Computer scientists apply artificial intelligence and ‘big data’ analytics to demonstrate bias in how sports commentators discuss athletes

The 2019 NFL season quickly evolved into the Lamar Jackson show, every week delivering a different story, usually involving a highlight touchdown, a gaudy stat line, or a charming news conference.

One story, however, was different: following a San Francisco 49ers loss at the hands of Jackson’s Baltimore Ravens on Dec. 1, Tim Ryan, the radio color analyst for the 49ers, suggested that Jackson was successful in part because his dark skin helped him disguise a dark football. The public backlash was swift and loud, even if the fallout was mild (Ryan was suspended for one game).

Instead of an honest conversation about why we talk about certain athletes using racialized language, the sports world settled for an apology and the next news story in the cycle.

It is society’s inability to adequately address issues of race and bias that motivated Mohit Iyyer, an assistant professor of computer science at the University of Massachusetts Amherst, to apply artificial intelligence and “big data” analytics toward answering a central question: Do sports commentators demonstrate bias in how they discuss athletes from different racial backgrounds?

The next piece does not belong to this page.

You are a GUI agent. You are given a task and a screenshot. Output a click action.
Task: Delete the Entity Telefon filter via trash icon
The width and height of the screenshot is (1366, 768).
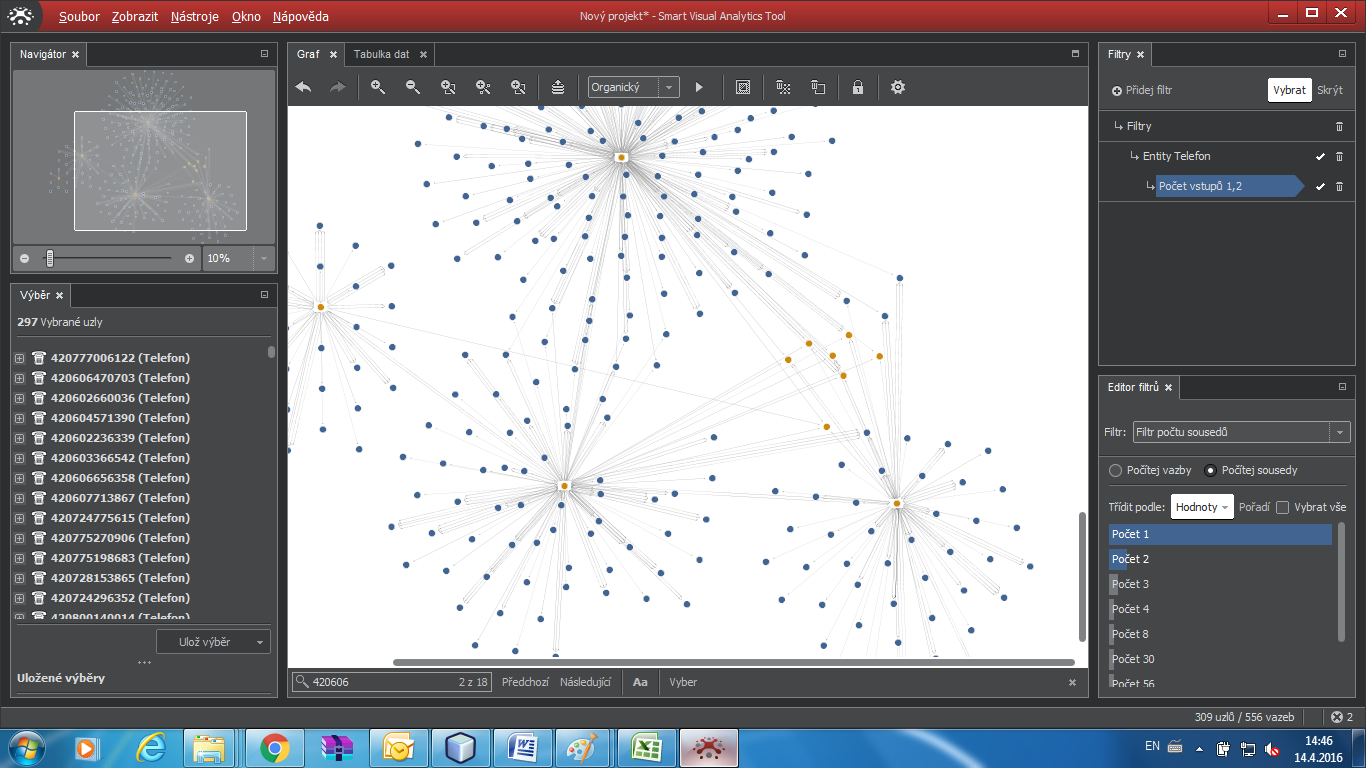[x=1340, y=157]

Iyyer’s results indicate that broadcasters focus on natural ability when discussing nonwhite players. This is biased commentating, which can reinforce an old sports trope: Black athletes owe their success to “God-given” talent rather than hard work.

He was hardly the first person to ask these questions, or come to these types of conclusions. But the method Iyyer used to reveal the findings to confirm the things that we believe might be true is a new way that we can use artificial intelligence.

For decades, social scientists have speculated that the sports world is an important place to ask questions about race, perception and society. In 2019, Iyyer, along with colleagues Jack Merullo, Luke Yeh and others, published a peer-reviewed study at the annual Empirical Methods in Natural Language Processing conference that examined the presence of bias in sports commentary.

Why we use positive and negative words to describe people is a fundamental question of the science of linguistics, which until recently, had little to do with computers. This has changed in the last few decades, with the advent of natural language processing, as summarized by Alvin Grissom II, a computer science professor at Ursinus College who collaborates with Iyyer.

“Natural language processing consists of algorithmic approaches to dealing with human language,” Grissom said. “We see this everywhere in modern society — in machine translation services like Google Translate, in automated call centers, in search engines that process human queries, in conversational agents like Siri and Cortana, and so on.”

Iyyer and his colleagues embarked on an ambitious sports data-mining exercise.

Using YouTube videos, they collected and processed transcripts from 1,455 game broadcasts from the NFL and NCAA football games recorded between 1960 and 2019. After collecting these data, they linked mentions of players within these transcripts to information about their race. If they heard “Steve McNair” or “McNair” on a transcript, they assigned that player a racial identifier (“white” or “nonwhite”). They crowdsourced racial identification so that no single person decided who was white or nonwhite. Most nonwhite players in the NFL are of African descent, and so the nonwhite category is mostly a stand-in for black players.

When these computer science perspectives were applied to the data set containing broadcast transcripts, several patterns emerged, some of which highlight an interaction between word choice, a player’s race, and the player’s position on the field.

Announcers refer to nonwhite players by their first name more often than white players and especially, at the quarterback position (18.1% for nonwhite vs. 8.3% for white). This pattern doesn’t hold across positions, where the disparity in first-name reference is either much smaller (wide receivers: 11.3% nonwhite vs. 6.9% white) or nonexistent (running back: 8.5% nonwhite vs. 10.5% white. Tight end: 13.8% nonwhite vs. 16.6% white).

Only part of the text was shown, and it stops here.